Opinion
November 8, 1989
Finkelstein, Borah, Schwartz, Altschuler Goldstein, P.C. (Edward R. Siegel of counsel), for petitioner.
Michael H. Lee for respondents.
The petitioner moves for summary judgment or in the alternative for an order striking respondent's jury demand and striking and/or severing the first and second counterclaims based on failure to repair the demised premises and business losses as interposed by respondent.
The petitioner, in addition to being the owner and landlord of the subject premises, previously operated a dry cleaning store that he sold to respondent. The respondents purchased both petitioner's business and entered into a lease for the demised premises for a period of 10 years commencing September 1, 1987 and expiring on August 31, 1997. The purchase price was $355,000 with $180,000 paid in cash and the balance of the purchase price of $175,000 to be paid in 60 equal monthly installments each in the sum of $3,080.84 pursuant to promissory notes.
Both a security agreement and promissory notes were executed in the sale of the business with a provision in the lease that failure to pay the note would constitute a default in the terms of the lease. The lease also provides that in the event the premises are totally damaged by fire and rendered unusable by the tenant, the landlord has the responsibility to make the repairs and the tenant will again pay rent after five days' notice of the repair.
In November 1988 a fire occurred on the premises that destroyed the interior of the premises to the point where the respondent could not continue to conduct his business and no longer continue in possession. The premises cannot be possessed by either party in its present condition. Since the fire, the respondent has not paid rent or any of the payments due under the promissory note.
The petitioner admits that this action is not commenced as a nonpayment proceeding nor has any default been triggered as a result of the failure to pay such rent, but rather as a result of respondent failing to meet his obligations under his promissory note. In essence, the petitioner seeks to enforce a promissory note that was merged with the lease agreement.

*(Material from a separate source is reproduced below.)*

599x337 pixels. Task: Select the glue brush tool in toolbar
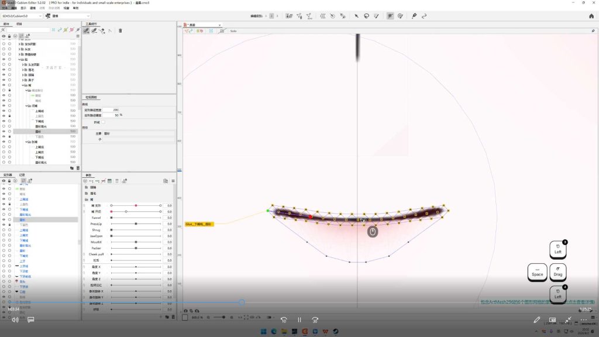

To the extent that the failure to pay the promissory note under the lease agreement was a breach of the terms of the lease agreement, this court will not entertain the action by way of summary proceedings because the action does not satisfy any of the statutory requirements under RPAPL 701 et seq. which was intended to provide a landlord with a simple, expeditious and inexpensive way of regaining possession of his property, not collection of what is allegedly owed to him under promissory notes. (See also, RPAPL 711.)
The petitioner/landlord in First Natl. City Bank v Wall St. Leasing Corp. ( 80 Misc.2d 707 [Civ Ct, N Y County 1974]) brought a summary proceeding against a tenant who was no longer in possession of the demised premises. The petitioner's witness admitted that prior to the commencement of the action he visited the subject premises and saw no furniture, no desks or other personal property of the respondents. The court held (supra, 80 Misc.2d, at 709) that it lacked jurisdiction and held that, "[t]he possession necessary to sustain jurisdiction is physical possession not the legal right of possession. (Sarafian v. Wool Bros. Corp., 75 Misc.2d 355.) There is no evidence which shows that petitioner could not at all times subsequent to May, 1974, have taken complete possession of the premises without need of this proceeding (Matter of Wythe v. White, 150 Misc. 405)."
The court in Fishel v Baronelli, Ltd. ( 119 Misc.2d 625 [Civ Ct, N Y County 1983]) was faced with a situation where the tenant never took possession but received an executed copy of the lease as well as a set of keys. The tenant in Fishel informed the landlord that the premises were unsuitable for it to conduct business. The landlord told the tenant that he would be released of all his rental obligations if another tenant was secured. The landlord was able to interest another tenant to rent the premises at a higher rate of rent. The original tenant, however, refused to return the keys or terminate the lease unless he was refunded at least one half of the original month's rent he initially paid. The landlord then sued and the court, upon this set of facts, found that the court did have jurisdiction because the tenant acquired the legal right to possession and never surrendered the leasehold when he refused to return the keys to the landlord and terminate the leasehold. (Fishel v Baronelli, Ltd., 119 Misc.2d 625, 626, supra.)
This court need not reconcile the apparent inconsistencies in the legal conclusions reached in First Natl. City Bank (supra) or Fishel (supra). In the present matter, the tenant is neither in physical possession as in First Natl. City Bank (supra) nor does he have a present right to possession, as in Fishel (supra), or obligation to pay rent. At best, the tenant has a potential right to possession under his lease once the premises are in usable condition and an obligation to pay rent within five days of his notification that the premises are in usable condition. (Lease para 9.)
There being no physical possession (First Natl. City Bank v Wall St. Leasing Corp., supra) and no present right of possession (Fishel v Baronelli, Ltd., supra), the petition is dismissed because the court lacks jurisdiction to entertain this matter as a summary proceeding. (RPAPL 701 et seq.) This dismissal is without prejudice to petitioner's right to bring any other appropriate action available to him. Respondent's counterclaims are severed.